**Task details**
Transcribe the listing word for word, from the line containing "594x542 pixels. At" up to and including the line containing "point(785,146)". Omit the pictures.

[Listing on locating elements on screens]
## start
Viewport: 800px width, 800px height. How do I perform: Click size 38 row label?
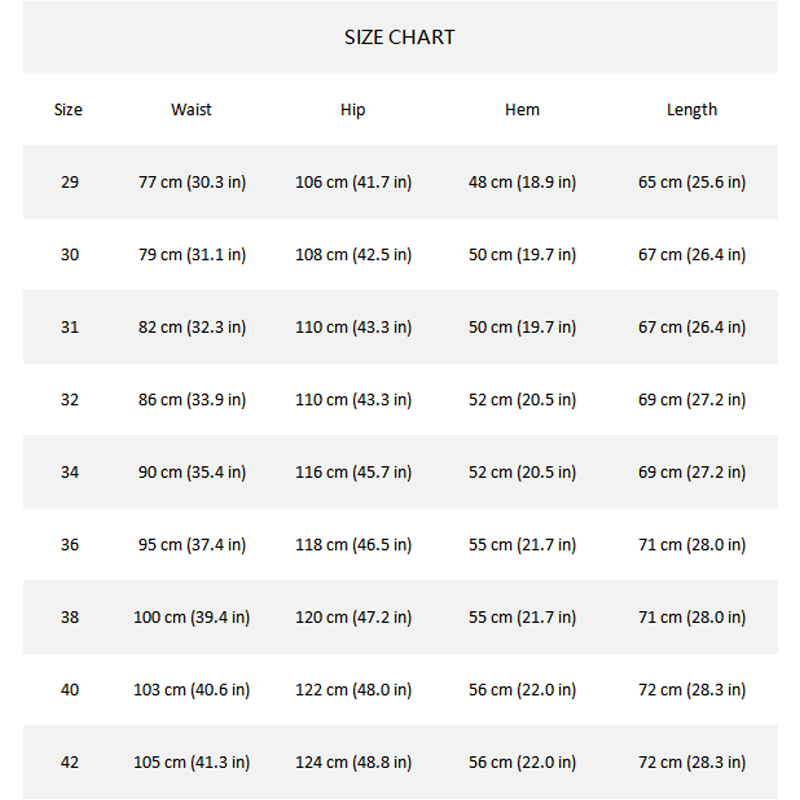pos(69,617)
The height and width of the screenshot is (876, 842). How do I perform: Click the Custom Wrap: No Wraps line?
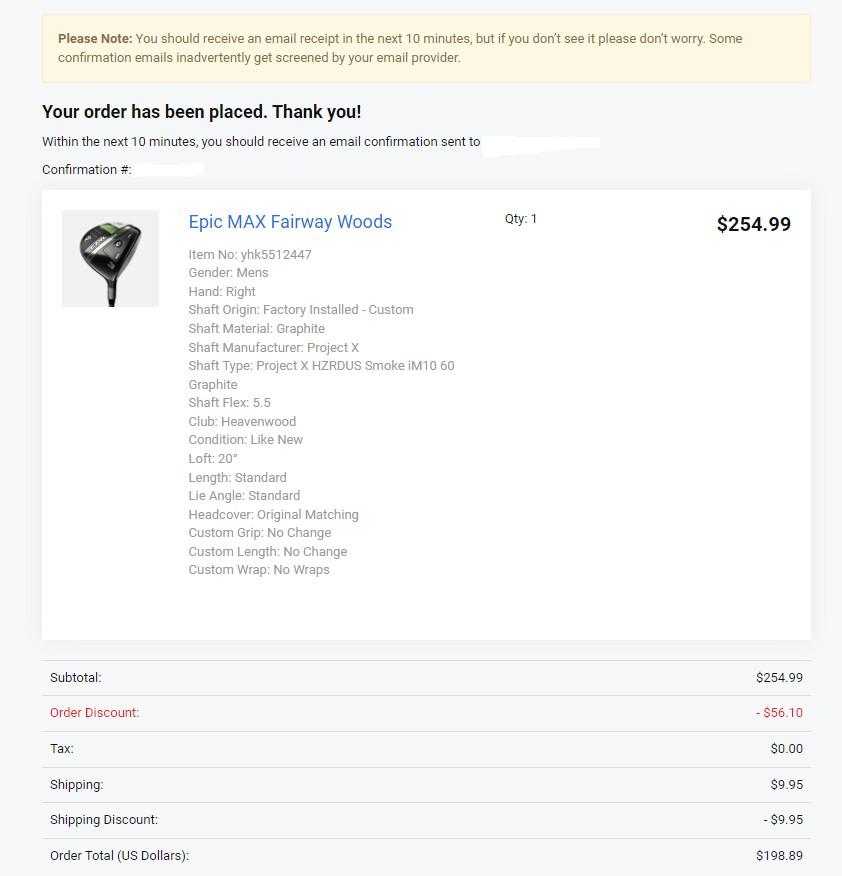(259, 570)
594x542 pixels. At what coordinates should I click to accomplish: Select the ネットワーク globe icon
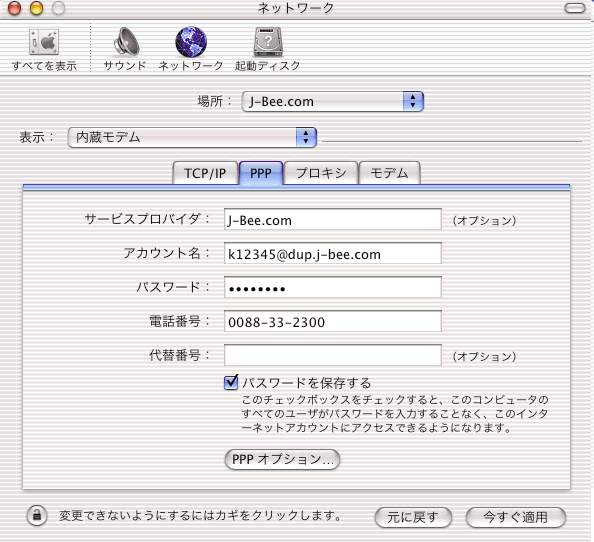click(x=191, y=42)
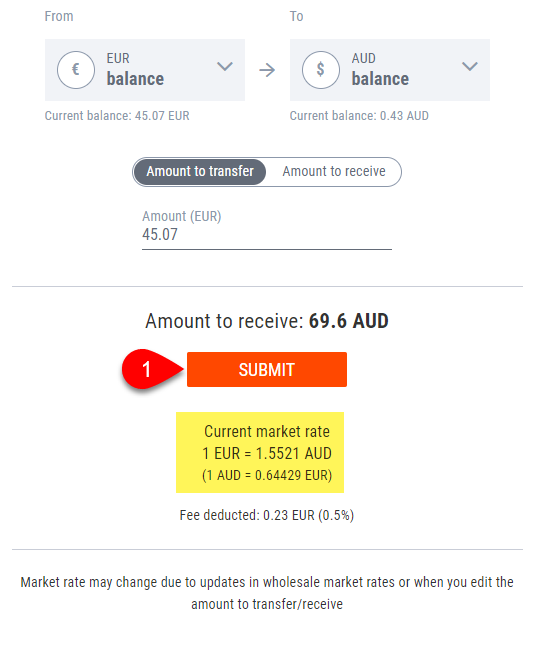Click the dollar sign AUD icon

point(321,70)
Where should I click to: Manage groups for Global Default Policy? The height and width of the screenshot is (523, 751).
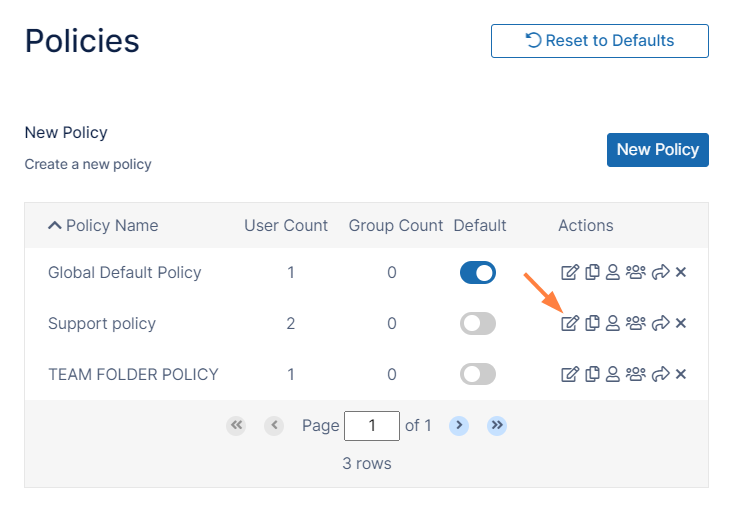(x=635, y=272)
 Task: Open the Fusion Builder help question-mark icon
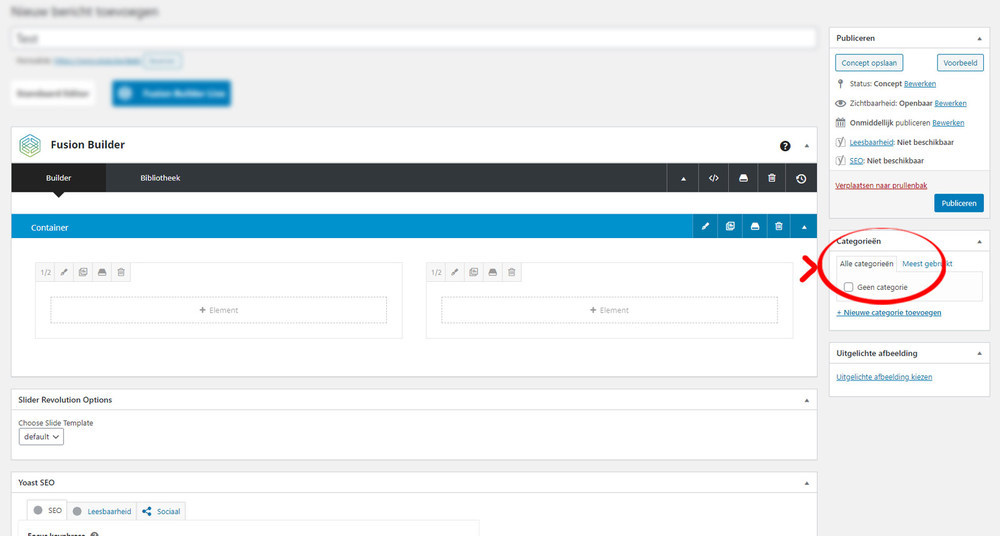point(785,146)
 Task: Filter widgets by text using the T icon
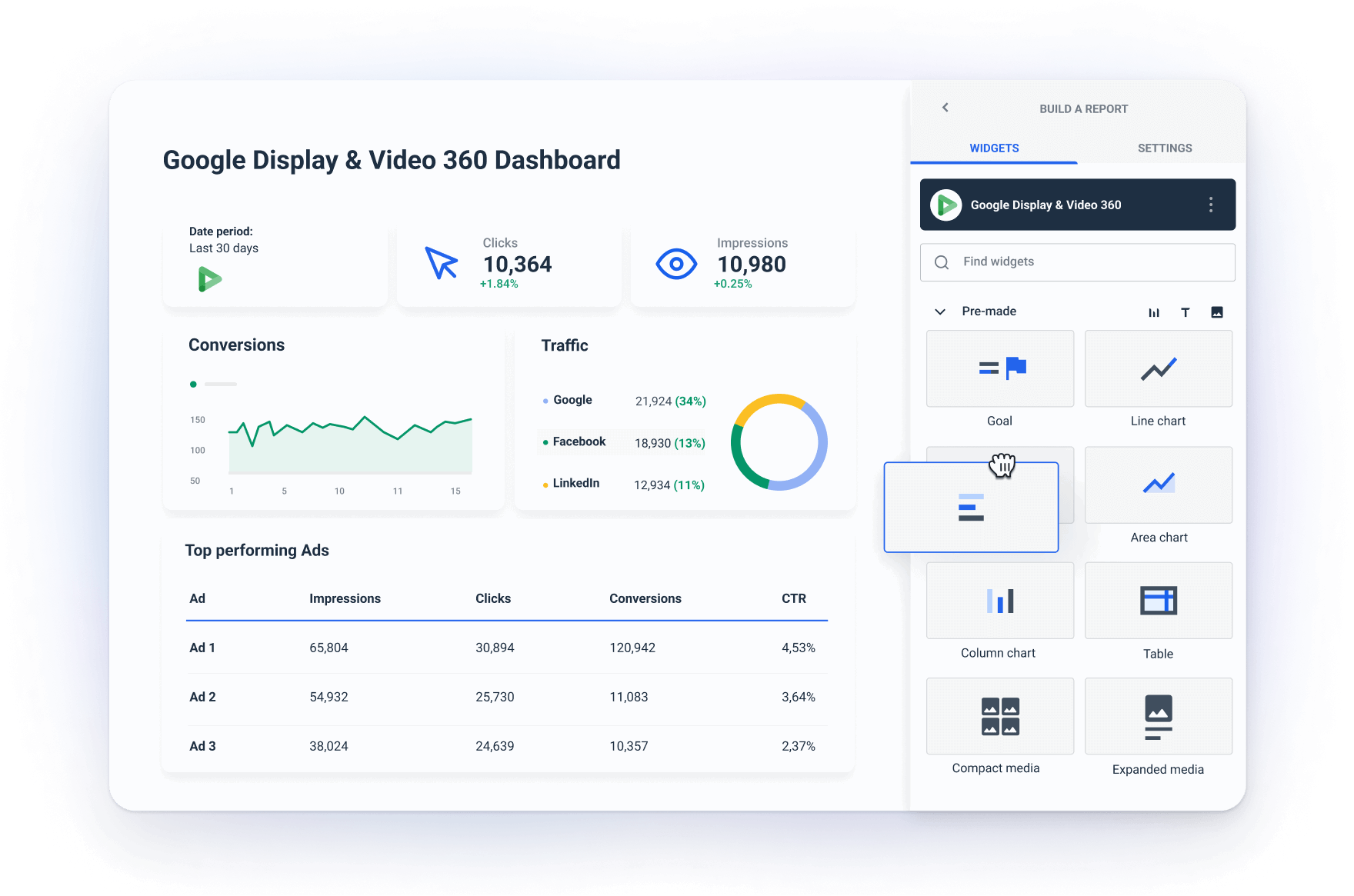[1185, 312]
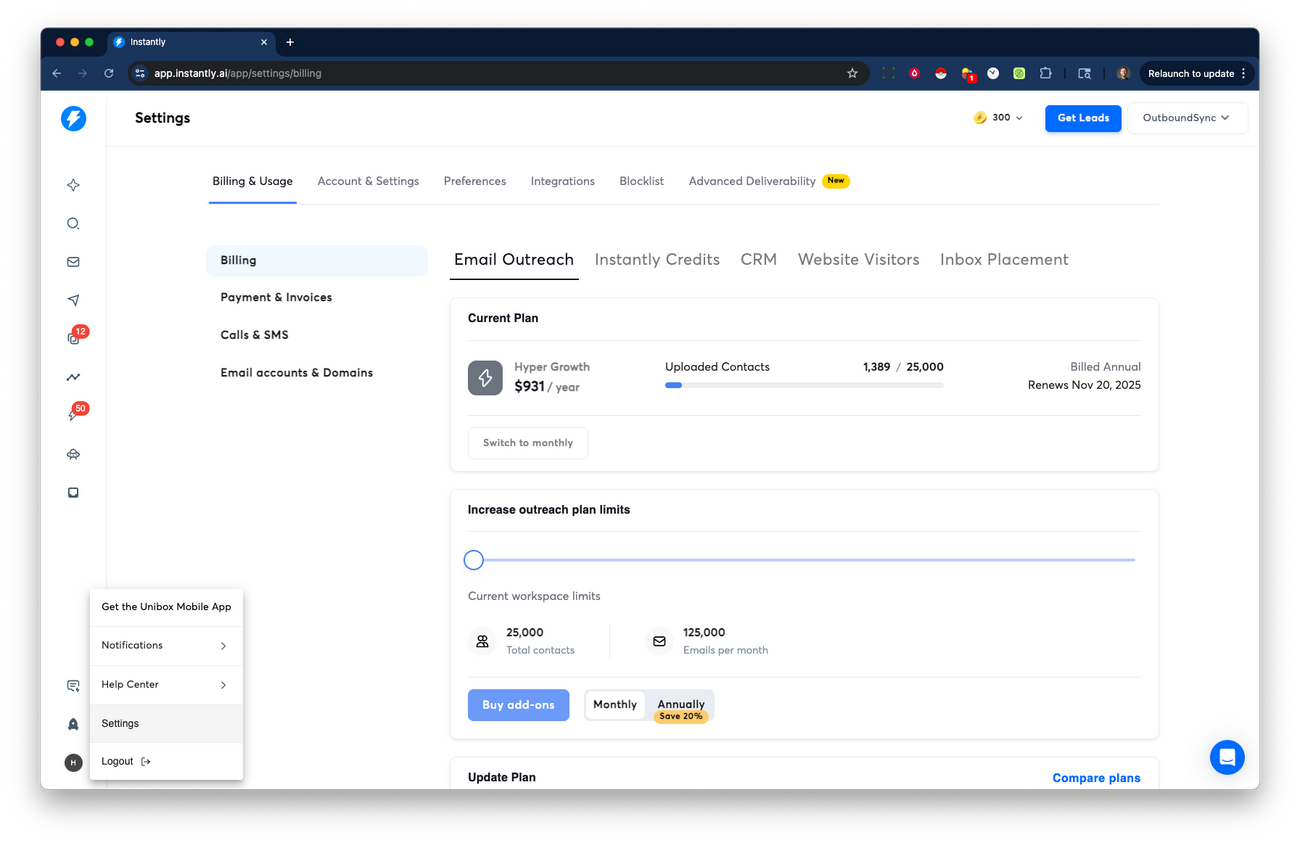The height and width of the screenshot is (843, 1300).
Task: Click the outreach plan limits slider handle
Action: click(x=473, y=560)
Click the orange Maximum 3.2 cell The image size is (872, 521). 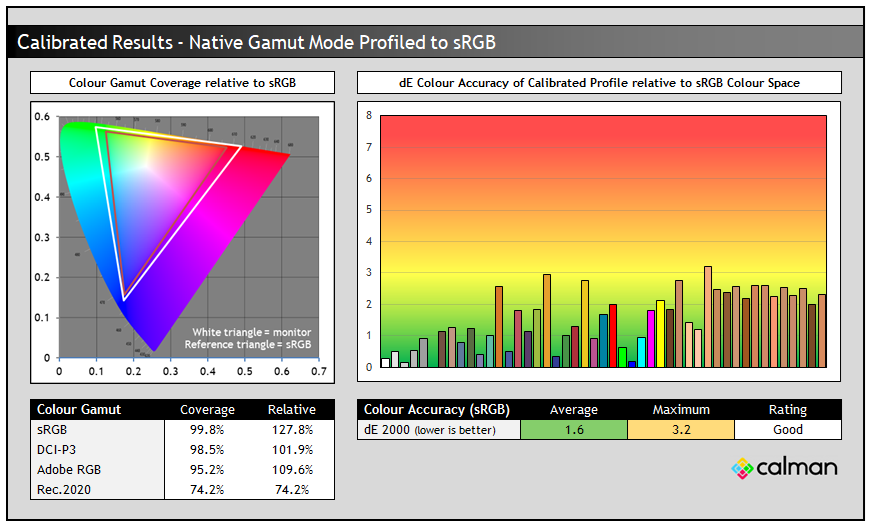[681, 430]
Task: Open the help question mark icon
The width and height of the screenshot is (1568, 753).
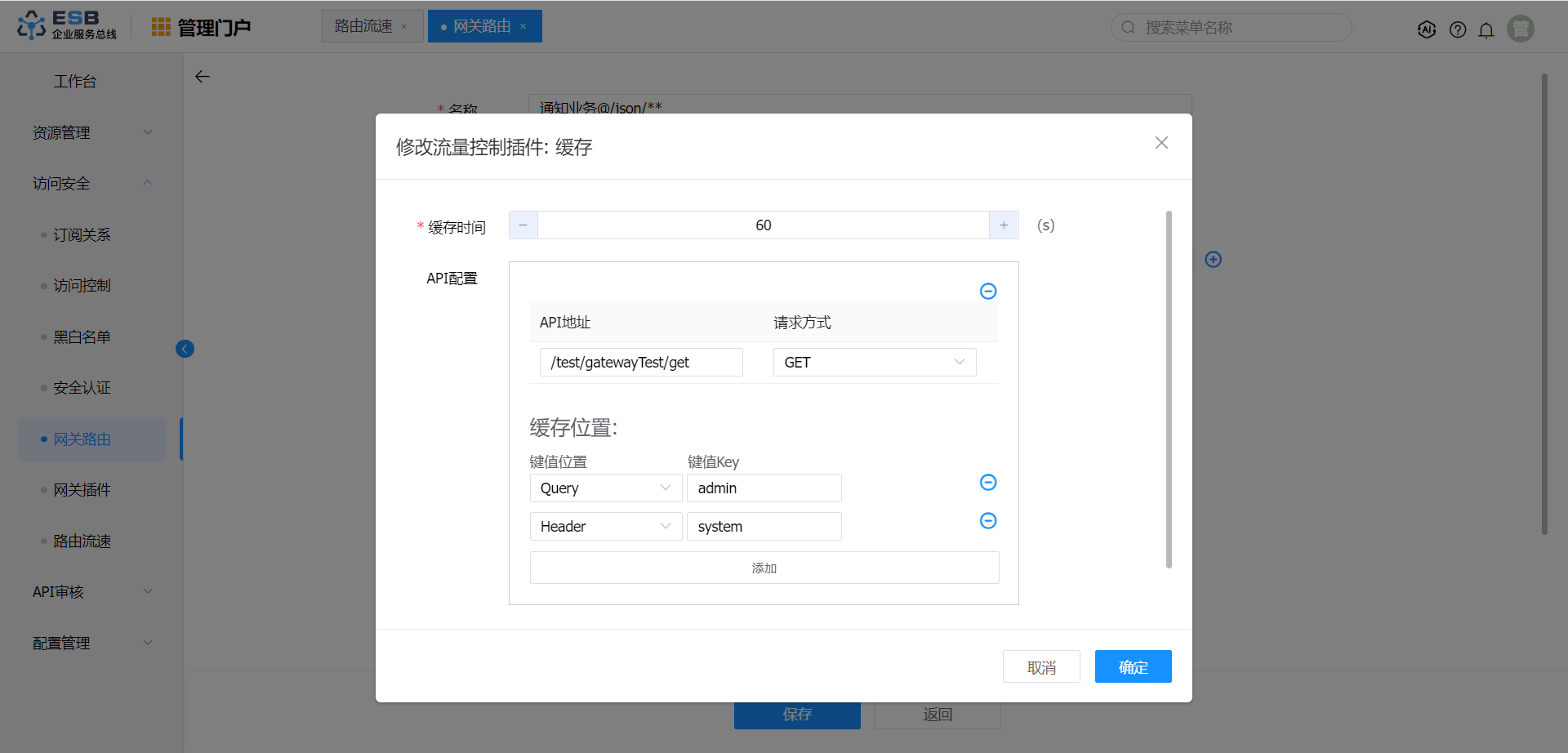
## end
**Task output**
594x542 pixels. At what coordinates should I click to accomplish: Select the ネットワーク globe icon
click(x=191, y=42)
Click the dollar sign AUD icon

point(321,70)
Where should I click to: Manage groups for Global Default Policy? The height and width of the screenshot is (523, 751).
(x=635, y=272)
 Task: Open the Fusion Builder help question-mark icon
point(785,146)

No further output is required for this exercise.